Here's that press release:
NORTON CHALLENGES BENNET TO STAND UP AGAINST JOB-KILLING ENERGY RULES
(CENTENNIAL) -- A day after the Obama Administration unveiled new, draconian reforms to Federal onshore oil and gas leasing, Senate candidate Jane Norton questioned whether adding layers of red tape to responsible energy development was a prudent step in America's economic recovery.
"Natural gas development in Colorado provides tens-of-thousands of jobs while boosting our economy to the tune of billions of dollars," commented Norton. "We should expect our elected officials to know the vital role of responsible energy development in this state, and I would hope Senator Michael Bennet would voice concern when the Federal government adds unnecessary hurdles that will cost jobs and seriously harm hardworking Coloradans."

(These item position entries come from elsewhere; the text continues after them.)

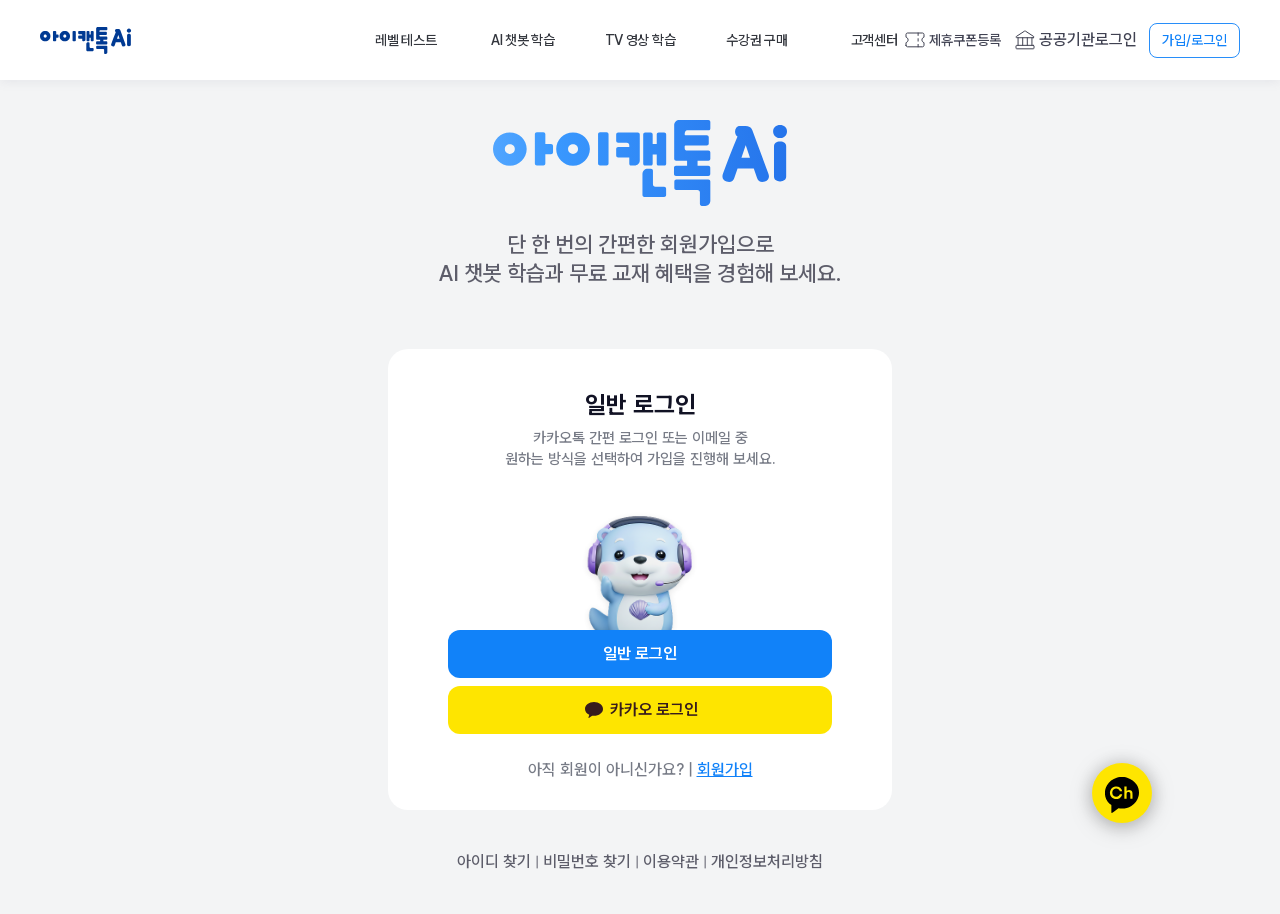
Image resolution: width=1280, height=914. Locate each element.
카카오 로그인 (640, 710)
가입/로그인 (1194, 40)
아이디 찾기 (494, 861)
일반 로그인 (640, 653)
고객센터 (874, 40)
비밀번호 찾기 (587, 861)
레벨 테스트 (405, 40)
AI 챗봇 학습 (523, 40)
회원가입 (725, 769)
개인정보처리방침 (767, 861)
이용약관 (671, 861)
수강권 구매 (756, 40)
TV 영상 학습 (640, 40)
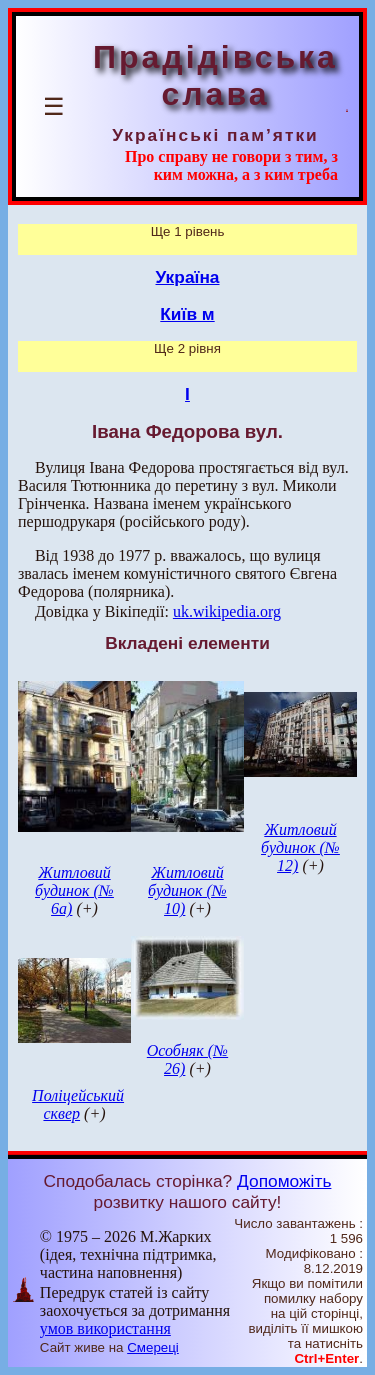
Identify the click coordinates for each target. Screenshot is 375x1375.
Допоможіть (284, 1181)
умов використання (105, 1328)
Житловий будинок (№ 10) (187, 890)
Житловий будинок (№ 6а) (74, 890)
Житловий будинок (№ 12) (300, 847)
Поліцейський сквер (78, 1104)
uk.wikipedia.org (227, 611)
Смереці (153, 1347)
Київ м (187, 314)
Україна (188, 277)
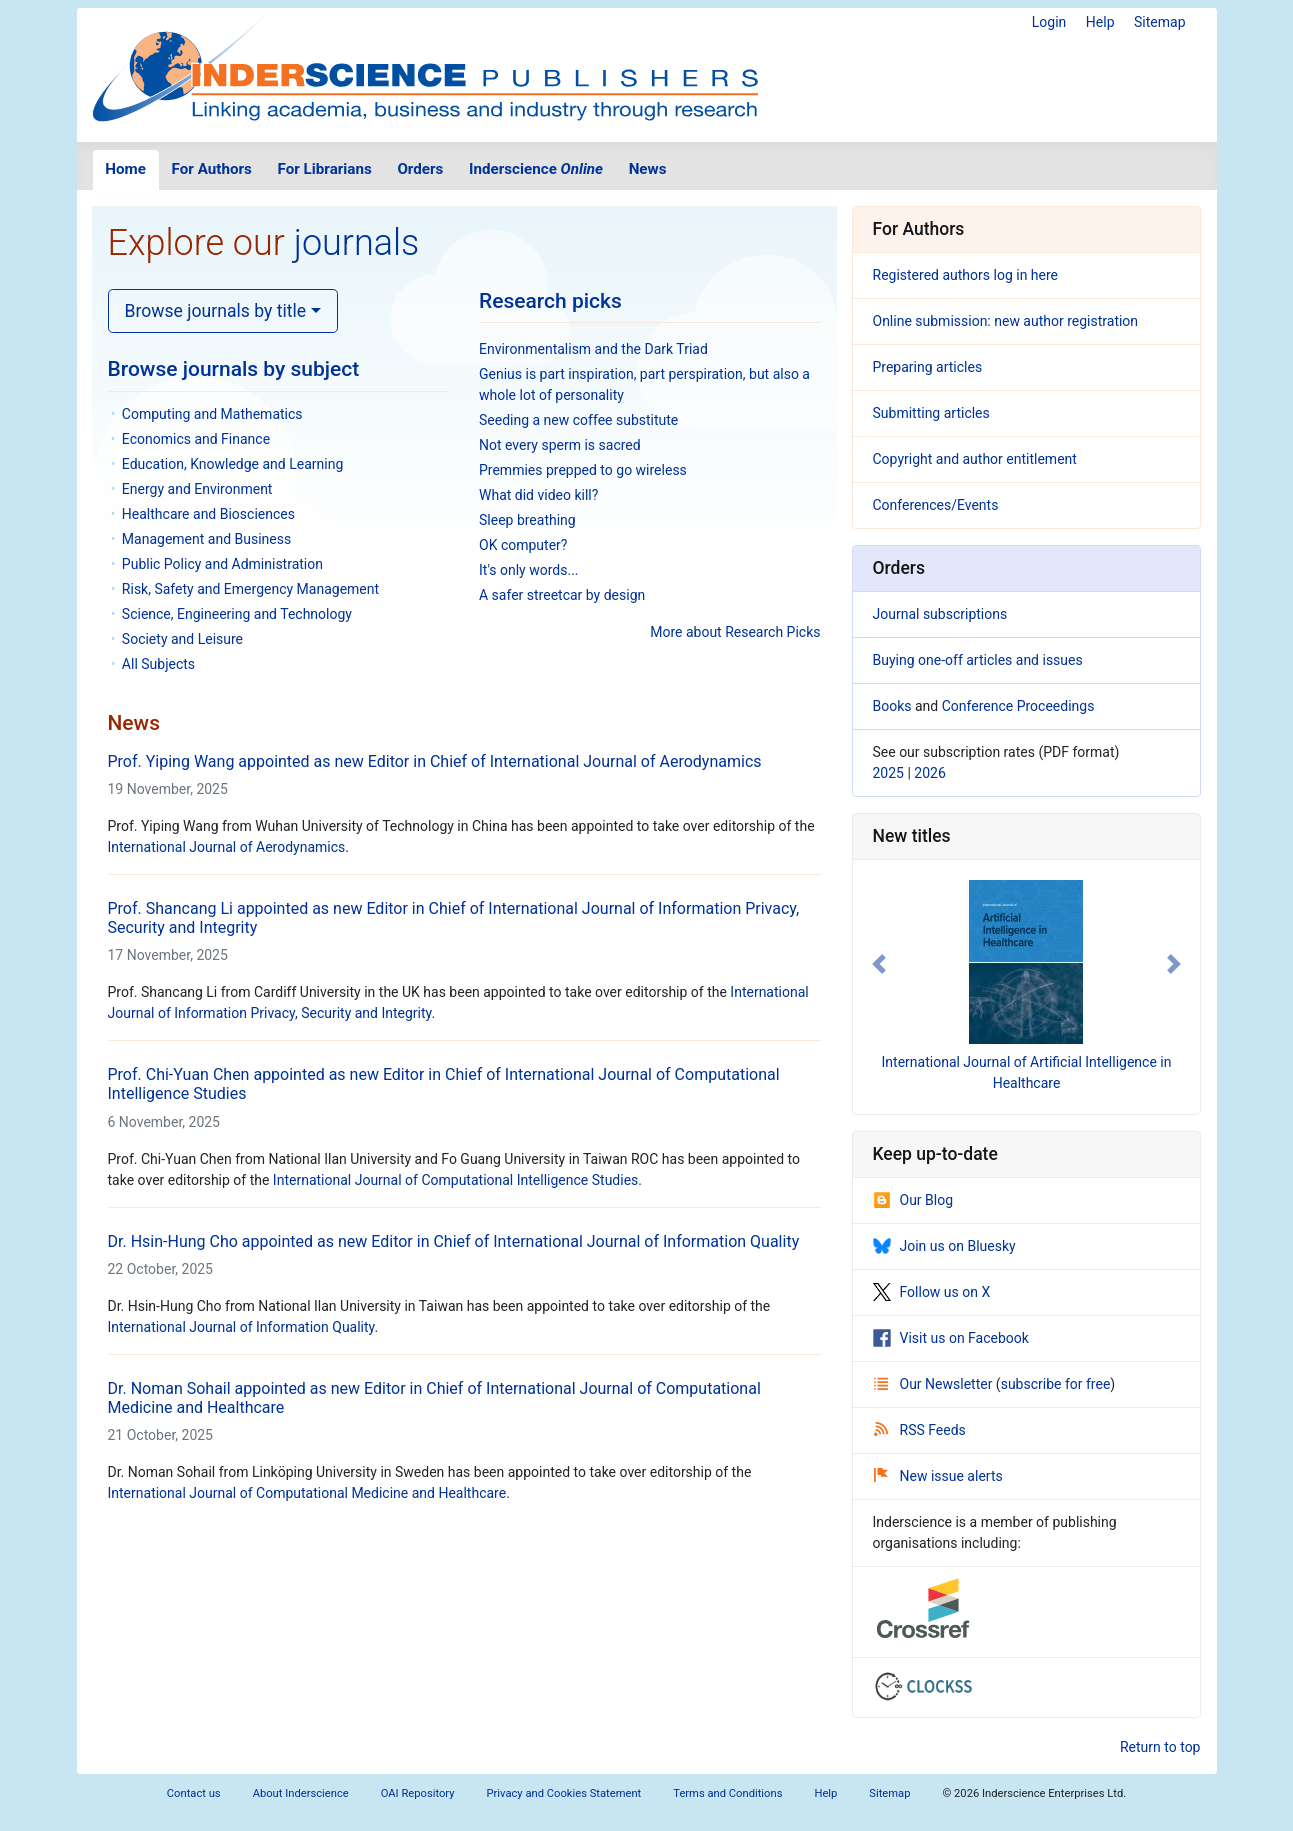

The new policies, which would further delay the development of Colorado's abundant reserves of clean-burning natural gas, would completely overhaul the current market-based system in which government land managers determine which areas are appropriate to lease. The Obama Administration's proposed changes would take development projects out of the hands of engineers and geologists and elevate the whims of bureaucrats over technical and economic merit.
"Less than a month ago, Senator Bennet sent a letter praising the Obama Administration's obstructionist philosophy on oil and gas leasing," continued Norton. "His sanction of the Obama Administration's job-killing policies is an affront to the thousands of men and women who support their families by discovering, producing, and delivering natural gas to our homes. Colorado deserves a Senator who's not afraid to stand up against President Obama and other Washington powerbrokers to defend the livelihoods of energy workers in this state."